#### [Exercise 1]
Reproduce the lines of the listing verbatim, from the line containing "coils (411, 447)" up to and including the line containing "Looking at the".

#### [Excerpted text]
Sat 26 July
Peace & Ecology Festival
St Luke's Church (bombed out church)
Top of Bold St, Liverpool
More gig info here
Alun Parry Blog
Two things have happened in the world of football this week that underline to me just how incidental the game treats its supporters. None of this is new of course, but it is getting worse, and nobody is calling a halt to it.
The first thing that happened is that Liverpool Football Club beat Chelsea to reach the final of the European Cup (or Champions League as they now call it). This is considered the most prestigious cup final in the world.
It will be played in Athens on the 23rd May at The Olympic Stadium. UEFA, the European football governing body, has issued 64,000 tickets. Liverpool fans however get just 17,000 of them ie about a quarter of the tickets. Milan's supporters also only get 17,000 tickets.
The rest of the tickets, just under half, are kept from the fans of the teams involved. 30,000 tickets in total which the fans of the two teams playing are not allowed to buy!

#### [Exercise 2]
According to the blog post on football tickets, how many tickets has UEFA issued for the final in Athens?

Collected data
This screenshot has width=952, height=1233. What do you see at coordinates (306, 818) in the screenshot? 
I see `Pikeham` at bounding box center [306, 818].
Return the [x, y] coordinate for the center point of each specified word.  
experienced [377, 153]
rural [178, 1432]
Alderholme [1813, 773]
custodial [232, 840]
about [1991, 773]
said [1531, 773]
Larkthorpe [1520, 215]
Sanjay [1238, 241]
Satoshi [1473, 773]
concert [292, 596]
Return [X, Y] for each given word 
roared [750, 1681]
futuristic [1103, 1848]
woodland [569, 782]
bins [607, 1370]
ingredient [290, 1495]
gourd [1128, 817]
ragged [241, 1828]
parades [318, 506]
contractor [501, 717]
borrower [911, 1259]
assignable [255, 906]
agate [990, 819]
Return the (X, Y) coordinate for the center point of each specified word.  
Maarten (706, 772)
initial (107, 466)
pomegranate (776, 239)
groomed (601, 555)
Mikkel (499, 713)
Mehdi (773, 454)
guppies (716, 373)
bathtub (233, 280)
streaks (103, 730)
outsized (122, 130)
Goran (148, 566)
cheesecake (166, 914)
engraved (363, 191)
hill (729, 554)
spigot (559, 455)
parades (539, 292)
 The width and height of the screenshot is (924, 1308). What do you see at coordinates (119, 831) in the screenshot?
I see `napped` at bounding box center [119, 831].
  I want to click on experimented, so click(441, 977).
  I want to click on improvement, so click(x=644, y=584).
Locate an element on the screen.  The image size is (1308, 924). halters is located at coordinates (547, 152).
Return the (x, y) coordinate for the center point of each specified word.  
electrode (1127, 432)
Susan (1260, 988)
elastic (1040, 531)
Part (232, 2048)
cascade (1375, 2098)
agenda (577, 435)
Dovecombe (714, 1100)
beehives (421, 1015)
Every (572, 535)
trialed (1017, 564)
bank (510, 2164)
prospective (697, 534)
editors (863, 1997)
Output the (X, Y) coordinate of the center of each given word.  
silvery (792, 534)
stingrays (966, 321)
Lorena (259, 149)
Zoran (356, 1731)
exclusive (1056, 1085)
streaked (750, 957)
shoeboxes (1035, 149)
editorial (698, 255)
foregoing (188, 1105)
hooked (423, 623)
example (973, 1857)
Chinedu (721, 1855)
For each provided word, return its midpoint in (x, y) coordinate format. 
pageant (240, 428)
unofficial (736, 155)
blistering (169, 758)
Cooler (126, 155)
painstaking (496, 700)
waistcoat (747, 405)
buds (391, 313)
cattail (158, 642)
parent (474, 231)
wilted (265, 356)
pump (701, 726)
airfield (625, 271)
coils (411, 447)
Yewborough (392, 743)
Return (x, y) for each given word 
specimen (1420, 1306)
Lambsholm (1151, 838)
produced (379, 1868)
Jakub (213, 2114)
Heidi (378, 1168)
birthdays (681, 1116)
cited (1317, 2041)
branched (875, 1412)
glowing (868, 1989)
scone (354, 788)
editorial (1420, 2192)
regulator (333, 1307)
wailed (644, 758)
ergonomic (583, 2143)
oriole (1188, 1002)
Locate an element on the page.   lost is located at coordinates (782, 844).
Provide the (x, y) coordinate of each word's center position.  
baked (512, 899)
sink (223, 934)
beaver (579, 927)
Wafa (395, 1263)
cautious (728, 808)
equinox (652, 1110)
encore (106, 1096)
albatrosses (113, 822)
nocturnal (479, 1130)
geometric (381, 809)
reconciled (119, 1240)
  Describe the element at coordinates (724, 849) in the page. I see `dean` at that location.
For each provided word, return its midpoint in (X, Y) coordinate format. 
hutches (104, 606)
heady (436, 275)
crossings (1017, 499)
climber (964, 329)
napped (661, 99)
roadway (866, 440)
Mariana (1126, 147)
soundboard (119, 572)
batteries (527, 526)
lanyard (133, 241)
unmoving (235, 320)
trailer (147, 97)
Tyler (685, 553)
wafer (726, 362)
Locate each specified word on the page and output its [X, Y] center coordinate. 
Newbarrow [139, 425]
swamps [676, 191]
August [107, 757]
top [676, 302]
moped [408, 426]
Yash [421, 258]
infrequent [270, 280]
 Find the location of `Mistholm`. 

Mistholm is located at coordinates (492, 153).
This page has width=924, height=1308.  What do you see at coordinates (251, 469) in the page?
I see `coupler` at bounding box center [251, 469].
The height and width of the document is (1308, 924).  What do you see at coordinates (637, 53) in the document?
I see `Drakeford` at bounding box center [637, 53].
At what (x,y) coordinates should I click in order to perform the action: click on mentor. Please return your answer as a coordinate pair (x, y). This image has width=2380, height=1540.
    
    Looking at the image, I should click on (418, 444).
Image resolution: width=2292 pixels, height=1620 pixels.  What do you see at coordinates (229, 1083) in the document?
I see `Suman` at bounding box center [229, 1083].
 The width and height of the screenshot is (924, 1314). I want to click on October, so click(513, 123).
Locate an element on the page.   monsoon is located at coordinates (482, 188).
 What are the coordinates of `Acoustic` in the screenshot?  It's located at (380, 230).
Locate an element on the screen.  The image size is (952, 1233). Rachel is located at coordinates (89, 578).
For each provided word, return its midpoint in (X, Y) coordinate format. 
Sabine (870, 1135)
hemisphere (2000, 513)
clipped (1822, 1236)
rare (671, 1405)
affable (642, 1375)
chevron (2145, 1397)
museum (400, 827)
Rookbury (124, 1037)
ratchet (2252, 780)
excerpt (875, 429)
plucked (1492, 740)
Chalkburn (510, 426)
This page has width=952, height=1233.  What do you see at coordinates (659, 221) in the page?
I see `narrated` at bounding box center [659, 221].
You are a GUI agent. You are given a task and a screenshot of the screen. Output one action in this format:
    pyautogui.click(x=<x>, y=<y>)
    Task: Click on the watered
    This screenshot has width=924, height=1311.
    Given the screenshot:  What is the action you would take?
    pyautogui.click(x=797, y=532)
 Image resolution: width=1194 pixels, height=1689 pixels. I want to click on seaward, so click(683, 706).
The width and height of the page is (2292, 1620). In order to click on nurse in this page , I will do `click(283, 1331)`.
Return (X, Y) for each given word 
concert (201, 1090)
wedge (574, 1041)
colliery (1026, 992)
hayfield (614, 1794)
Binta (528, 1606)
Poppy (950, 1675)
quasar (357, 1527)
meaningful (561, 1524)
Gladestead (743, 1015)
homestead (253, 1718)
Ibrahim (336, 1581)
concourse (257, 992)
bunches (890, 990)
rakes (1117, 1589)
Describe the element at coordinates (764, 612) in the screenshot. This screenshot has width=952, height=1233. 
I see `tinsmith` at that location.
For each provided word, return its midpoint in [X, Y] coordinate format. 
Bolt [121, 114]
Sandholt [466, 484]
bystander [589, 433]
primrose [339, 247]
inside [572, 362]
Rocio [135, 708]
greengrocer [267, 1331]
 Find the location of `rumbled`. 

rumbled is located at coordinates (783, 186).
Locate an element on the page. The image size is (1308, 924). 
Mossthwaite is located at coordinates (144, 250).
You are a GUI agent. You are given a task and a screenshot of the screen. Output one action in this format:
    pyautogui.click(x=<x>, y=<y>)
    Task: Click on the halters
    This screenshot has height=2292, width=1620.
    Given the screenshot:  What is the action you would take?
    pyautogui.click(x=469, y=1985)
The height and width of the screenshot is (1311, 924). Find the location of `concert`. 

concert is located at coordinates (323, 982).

#### [Worked solution 1]
coils (411, 447)
Yewborough (392, 743)
Return (x, y) for each given word 
specimen (1420, 1306)
Lambsholm (1151, 838)
produced (379, 1868)
Jakub (213, 2114)
Heidi (378, 1168)
birthdays (681, 1116)
cited (1317, 2041)
branched (875, 1412)
glowing (868, 1989)
scone (354, 788)
editorial (1420, 2192)
regulator (333, 1307)
wailed (644, 758)
ergonomic (583, 2143)
oriole (1188, 1002)
Locate an element on the page.   lost is located at coordinates (782, 844).
Provide the (x, y) coordinate of each word's center position.  
baked (512, 899)
sink (223, 934)
beaver (579, 927)
Wafa (395, 1263)
cautious (728, 808)
equinox (652, 1110)
encore (106, 1096)
albatrosses (113, 822)
nocturnal (479, 1130)
geometric (381, 809)
reconciled (119, 1240)
  Describe the element at coordinates (724, 849) in the page. I see `dean` at that location.
For each provided word, return its midpoint in (X, Y) coordinate format. 
hutches (104, 606)
heady (436, 275)
crossings (1017, 499)
climber (964, 329)
napped (661, 99)
roadway (866, 440)
Mariana (1126, 147)
soundboard (119, 572)
batteries (527, 526)
lanyard (133, 241)
unmoving (235, 320)
trailer (147, 97)
Tyler (685, 553)
wafer (726, 362)
Locate each specified word on the page and output its [X, Y] center coordinate. 
Newbarrow [139, 425]
swamps [676, 191]
August [107, 757]
top [676, 302]
moped [408, 426]
Yash [421, 258]
infrequent [270, 280]
 Find the location of `Mistholm`. 

Mistholm is located at coordinates (492, 153).
This page has width=924, height=1308.  What do you see at coordinates (251, 469) in the page?
I see `coupler` at bounding box center [251, 469].
The height and width of the document is (1308, 924).  What do you see at coordinates (637, 53) in the document?
I see `Drakeford` at bounding box center [637, 53].
At what (x,y) coordinates should I click in order to perform the action: click on mentor. Please return your answer as a coordinate pair (x, y). This image has width=2380, height=1540.
    
    Looking at the image, I should click on (418, 444).

#### [Worked solution 2]
64,000 tickets.